Exercise task -
Reproduce verbatim the portion of the entries that starts with the line containing "Image resolution: width=1568" and ends with the line containing "(x=1501, y=15)", including both of those lines. Omit the pictures from your answer.

Given data -

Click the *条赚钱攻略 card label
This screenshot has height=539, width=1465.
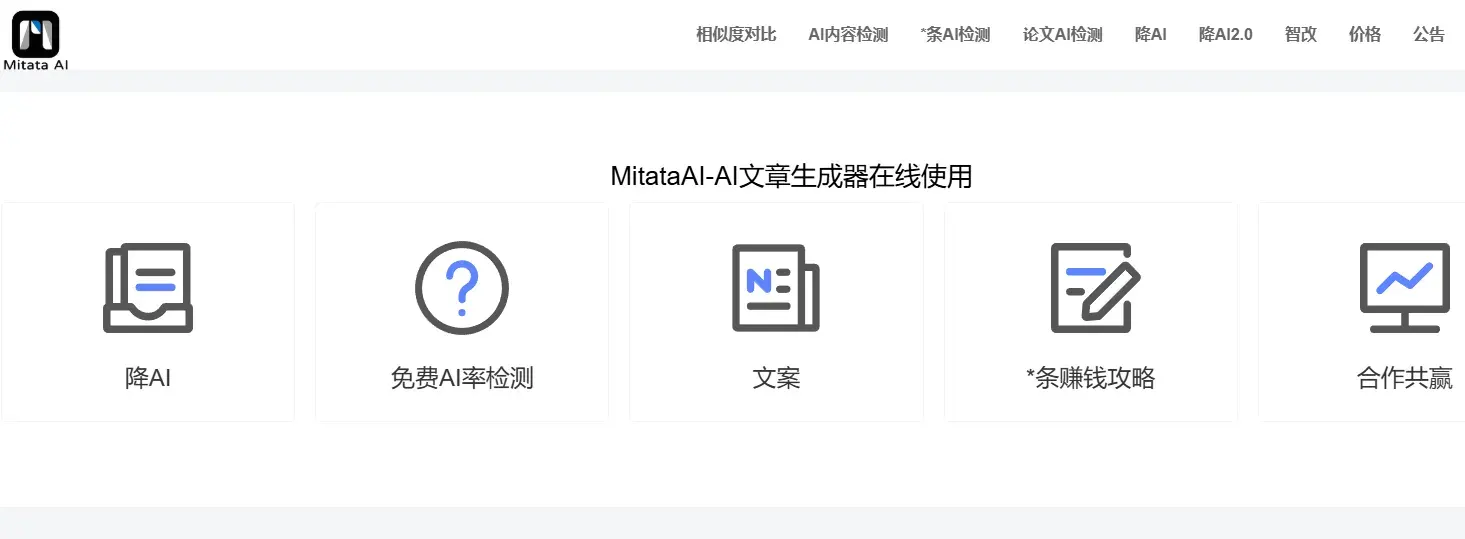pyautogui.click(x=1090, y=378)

==

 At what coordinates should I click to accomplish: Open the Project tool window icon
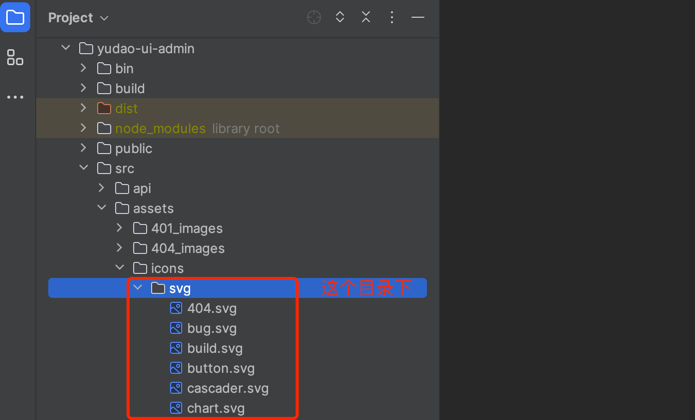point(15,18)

...

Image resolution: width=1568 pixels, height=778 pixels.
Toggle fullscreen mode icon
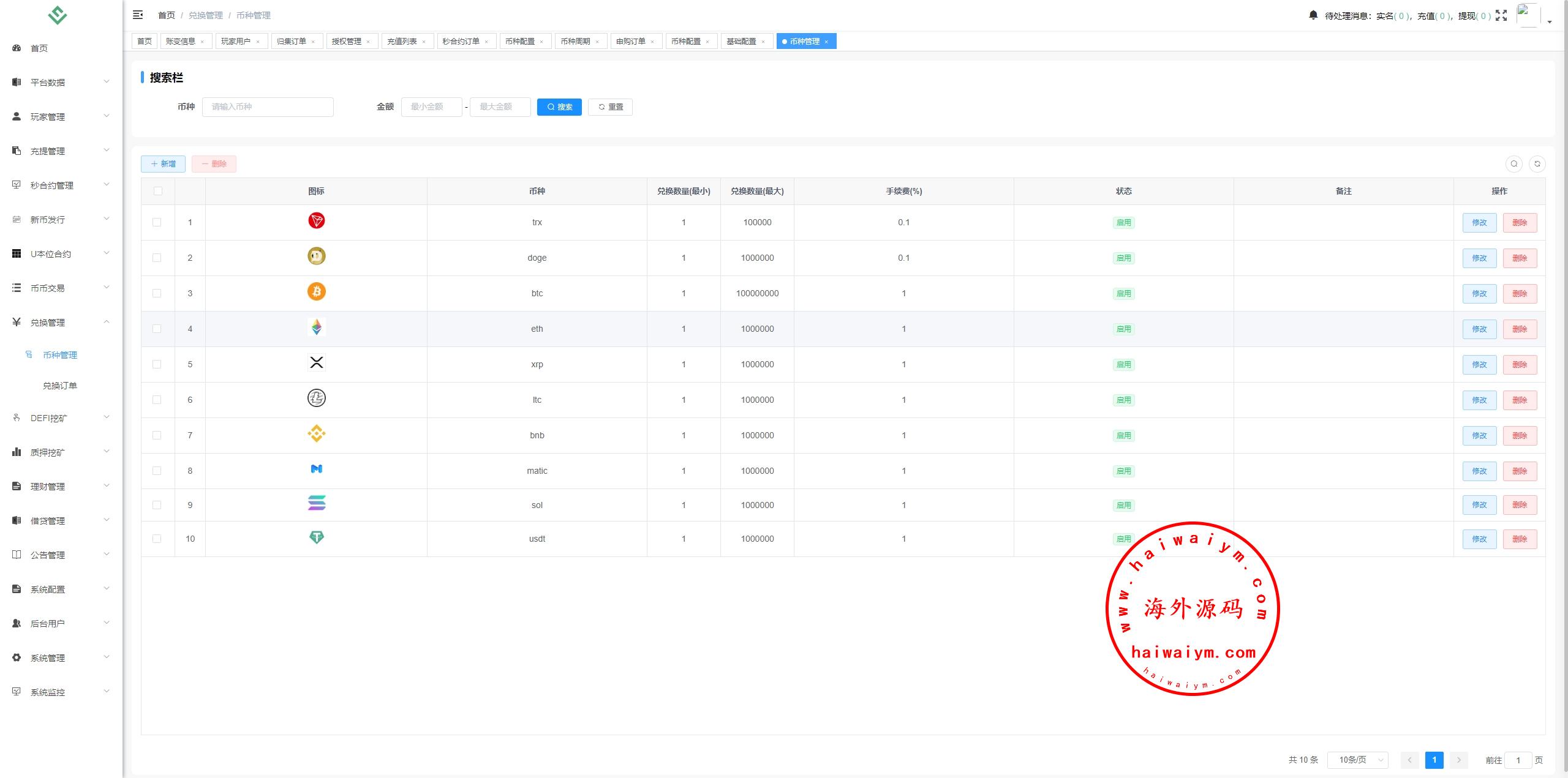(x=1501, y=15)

Exercise result -
Image resolution: width=1568 pixels, height=778 pixels.
Toggle fullscreen mode icon
(x=1501, y=15)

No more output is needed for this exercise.